Not even during the pandemic, which has her children pressing her to retire. She builds trust with residents and their families, never misses a detail and puts people like Dorothy Denyer, pictured here with Gonzalez, at ease. Denyer, 89, came to the center to recuperate from a respiratory infection. “My second daughter was recently in an accident, and she told me she would be praying for her, too,” Denyer said. “It feels like I've always known her."

This Social Worker Has 'Essentially Been Family Because We Can't Visit'

spinner image Mabel Luke wearing a face mask
Chona Kasinger

Not long before COVID struck Seattle, Washington, Alice Chu moved into the nursing home at Kin On, a long-term care provider that caters to the Asian community. Chu, 70, tripped early last year in a parking lot, hit her head and injured her spine in the fall. The accident left her a quadriplegic and turned her and her family's world upside down.

Social worker Mabel Luke, 56, helped with Chu's admission and transition. And in the months since, while the facility's doors have stayed shut to outsiders during the pandemic, she hasn't budged, offering positive energy and support not just to Chu but also to her loved ones. “Mabel essentially has been her family because we can't go in and visit her,” says daughter Elaine Chu, 48. “She's very special to us."

Luke, who's worked at Kin On for more than 28 years and can communicate in the elder Chu's native Cantonese, checks on Elaine's mom daily.
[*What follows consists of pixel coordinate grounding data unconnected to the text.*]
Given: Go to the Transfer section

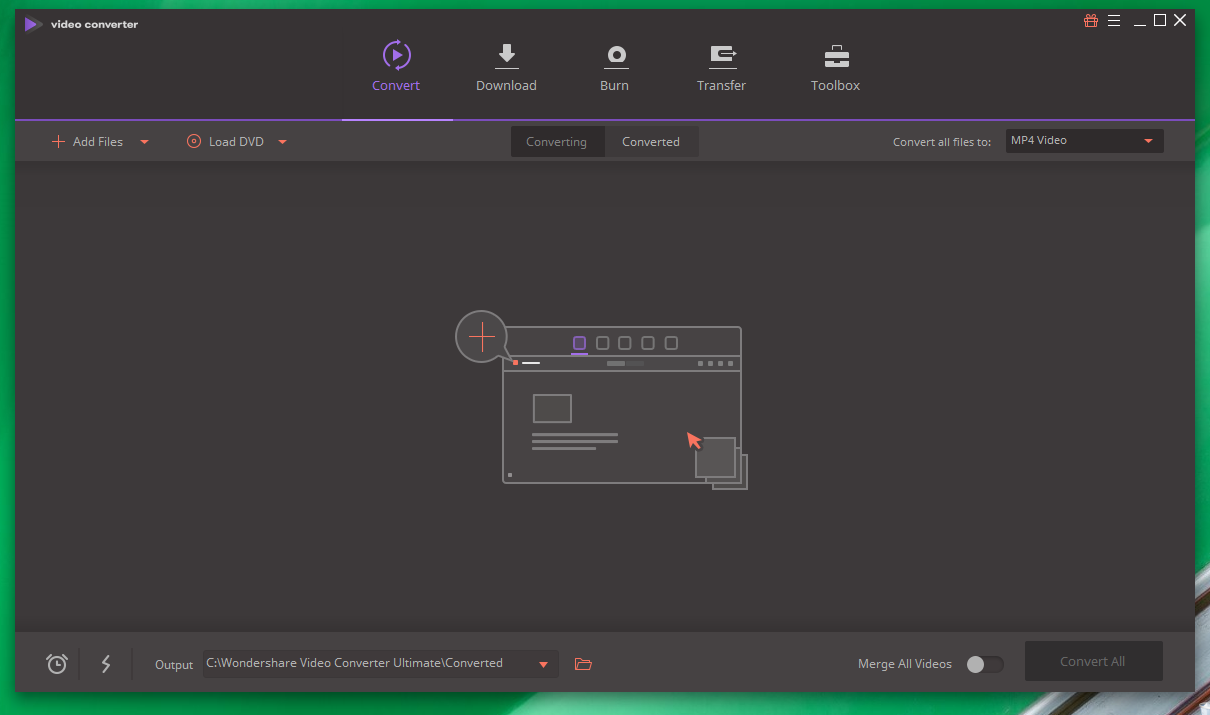Looking at the screenshot, I should coord(721,56).
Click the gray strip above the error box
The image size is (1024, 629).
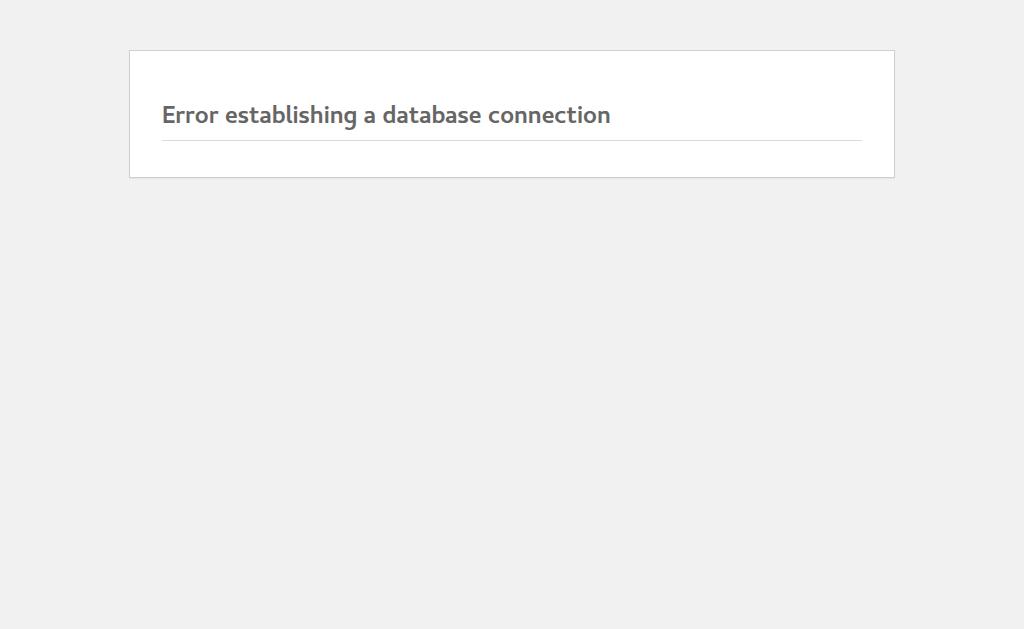tap(511, 24)
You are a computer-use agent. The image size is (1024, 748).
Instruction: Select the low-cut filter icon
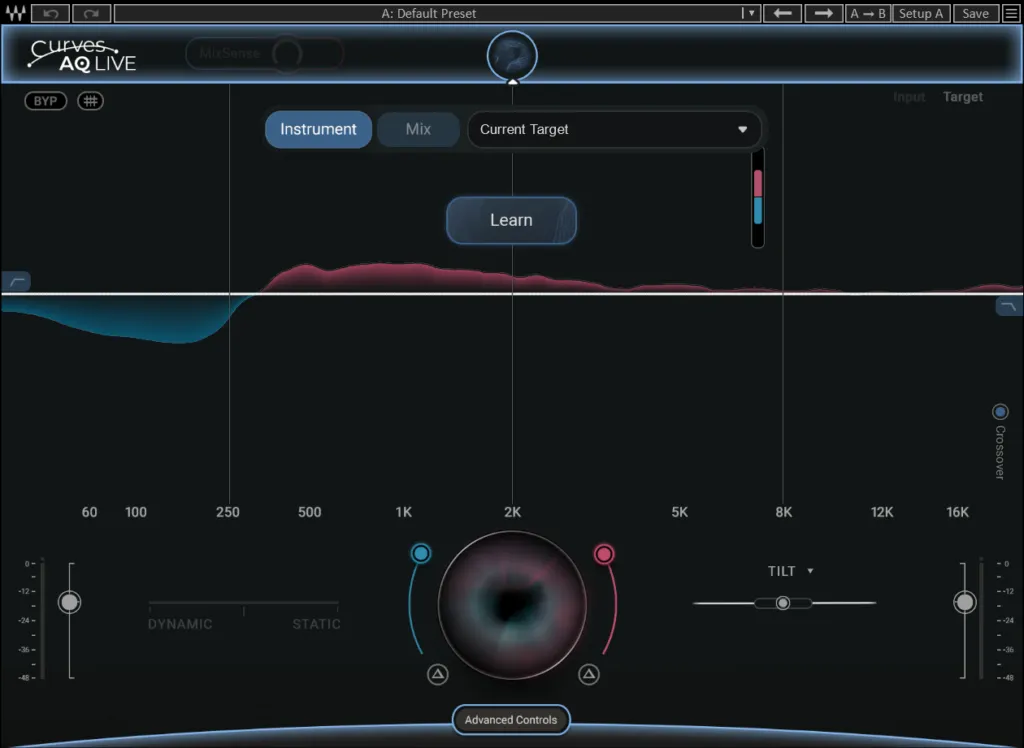pyautogui.click(x=16, y=280)
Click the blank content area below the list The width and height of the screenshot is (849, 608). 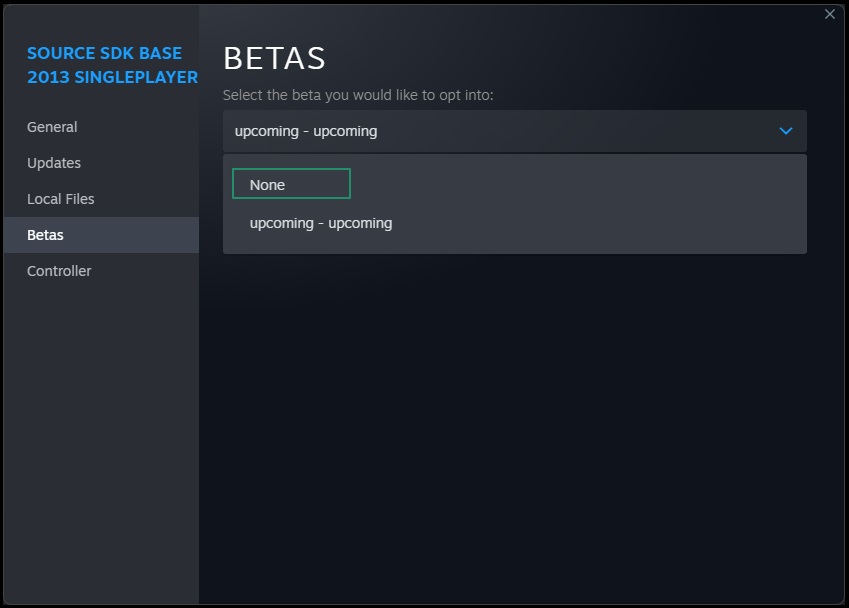(x=520, y=428)
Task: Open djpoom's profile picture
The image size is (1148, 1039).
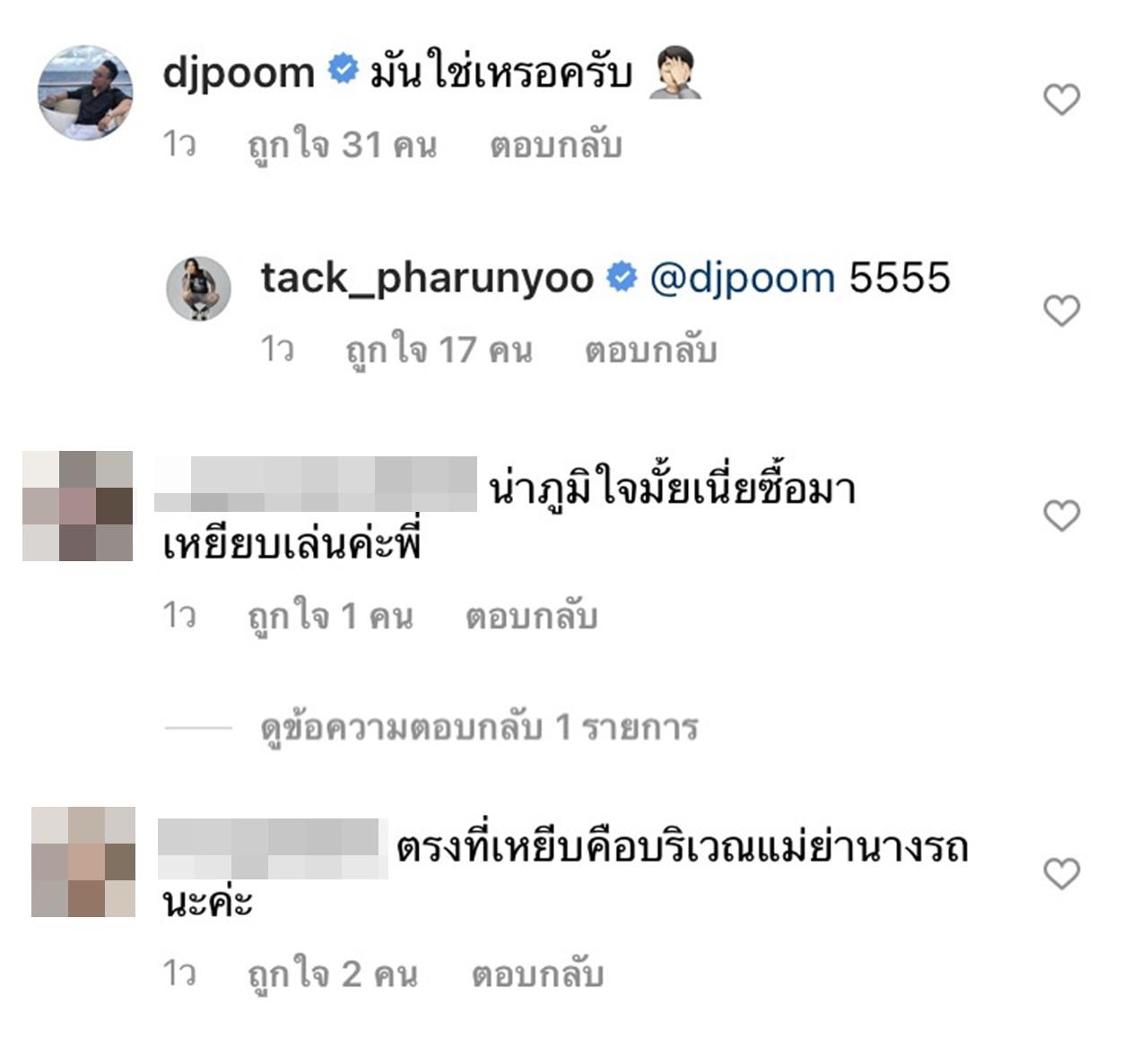Action: click(x=85, y=92)
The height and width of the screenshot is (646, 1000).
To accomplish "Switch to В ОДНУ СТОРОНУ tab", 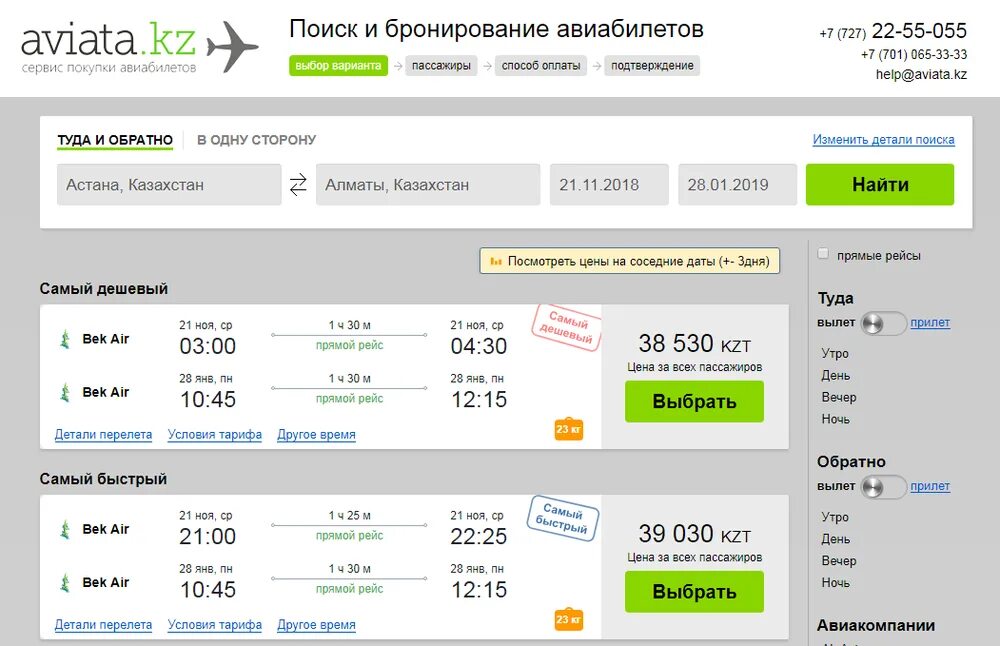I will (x=256, y=140).
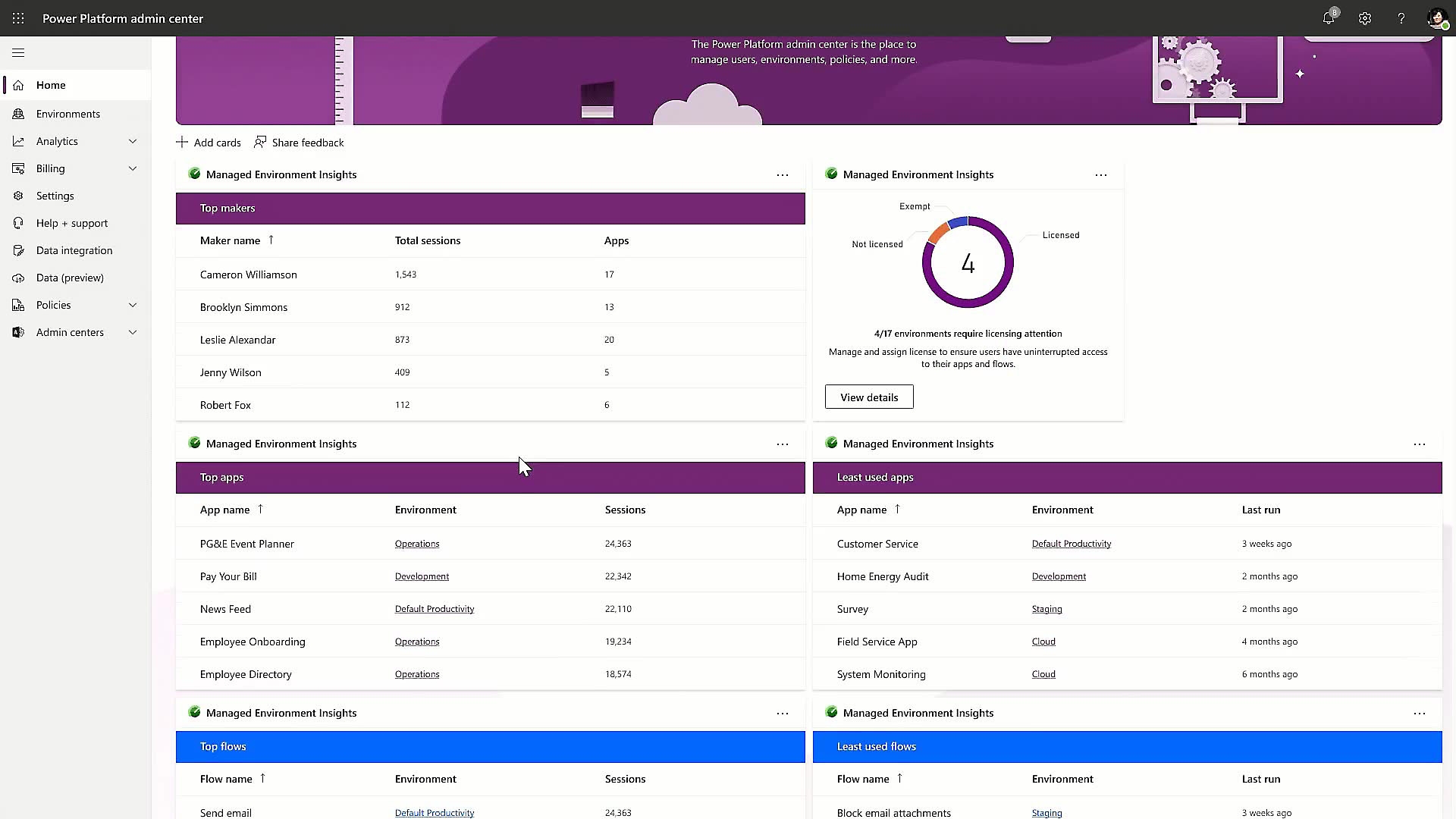Click the Billing sidebar icon

click(x=18, y=168)
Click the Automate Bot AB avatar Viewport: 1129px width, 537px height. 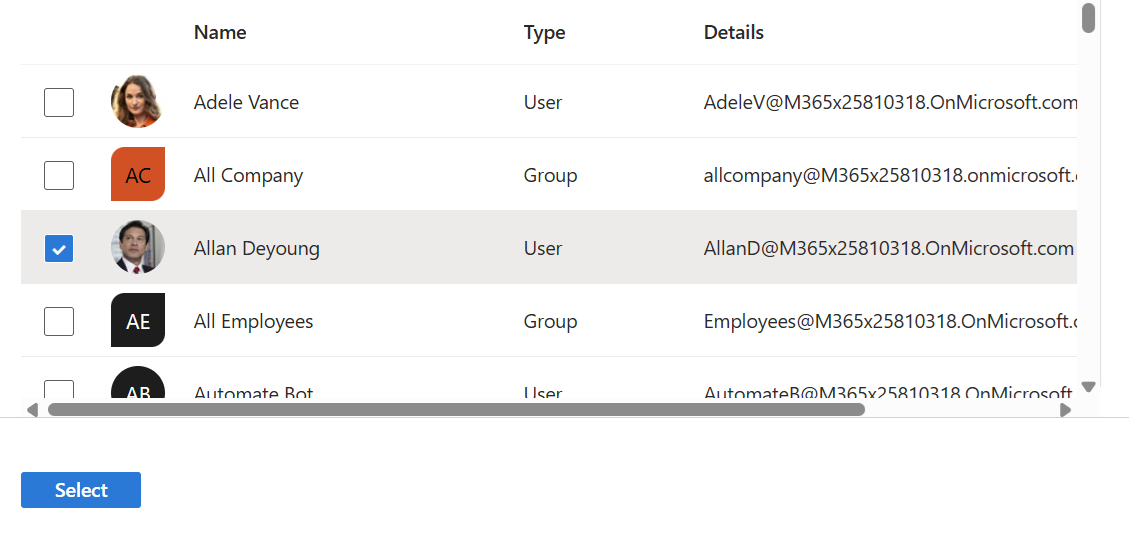pyautogui.click(x=138, y=387)
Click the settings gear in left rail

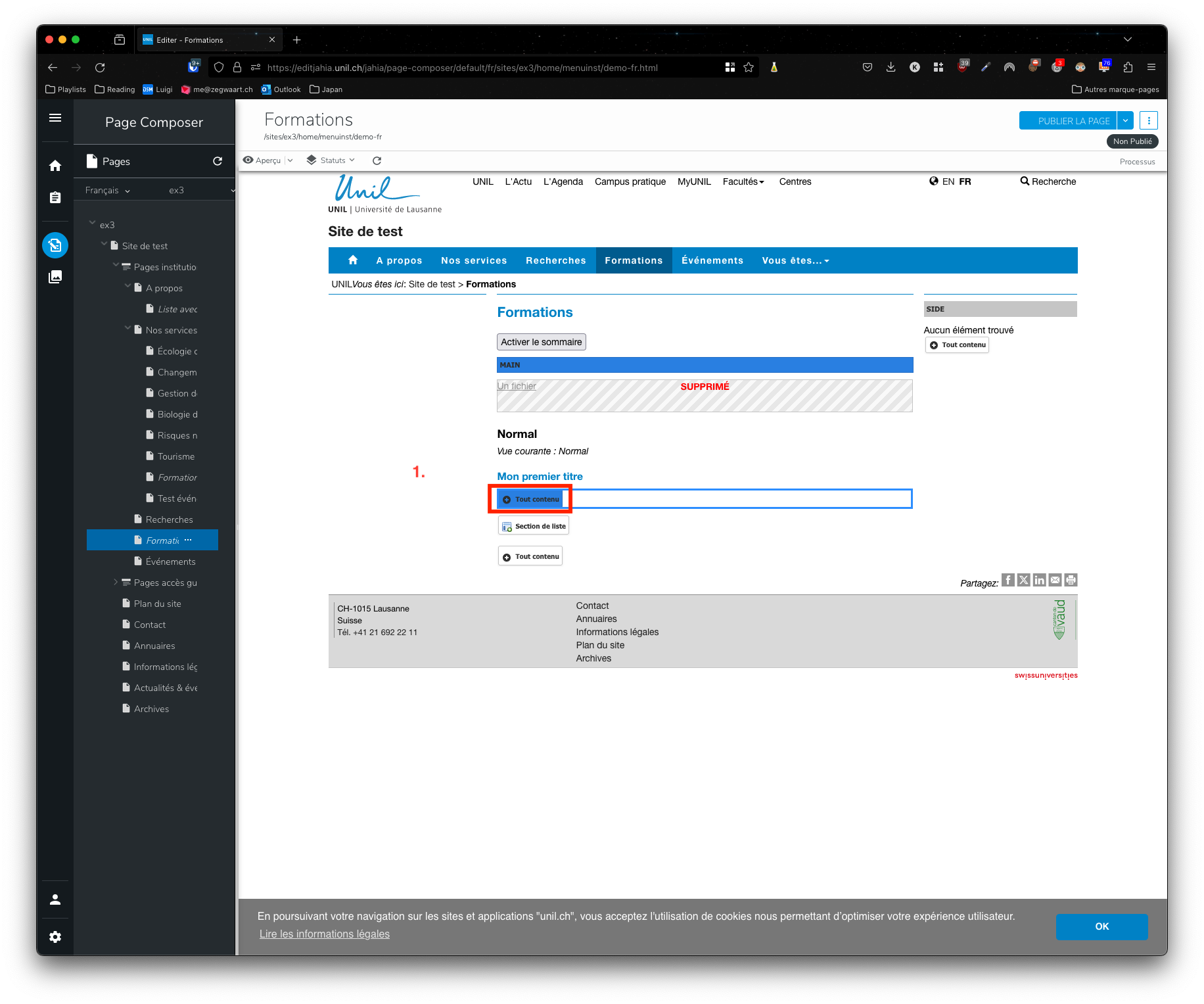coord(55,937)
If Chu, who uses a voice-activated Amazon Echo Dot to make and take calls from her husband and two daughters, seems to need an extra boost, she'll email the family to suggest they be extra upbeat when they phone. She arranges family Zoom calls and helps Chu to focus on more than the accident. She might chime in from the Zoom-call sidelines and say, “Alice, don't you want to know about your grandchildren?”

Luke makes this overwhelming chapter a bit more manageable. “Mabel is the best,” Chu says by email, through her daughter. “She helps above and beyond."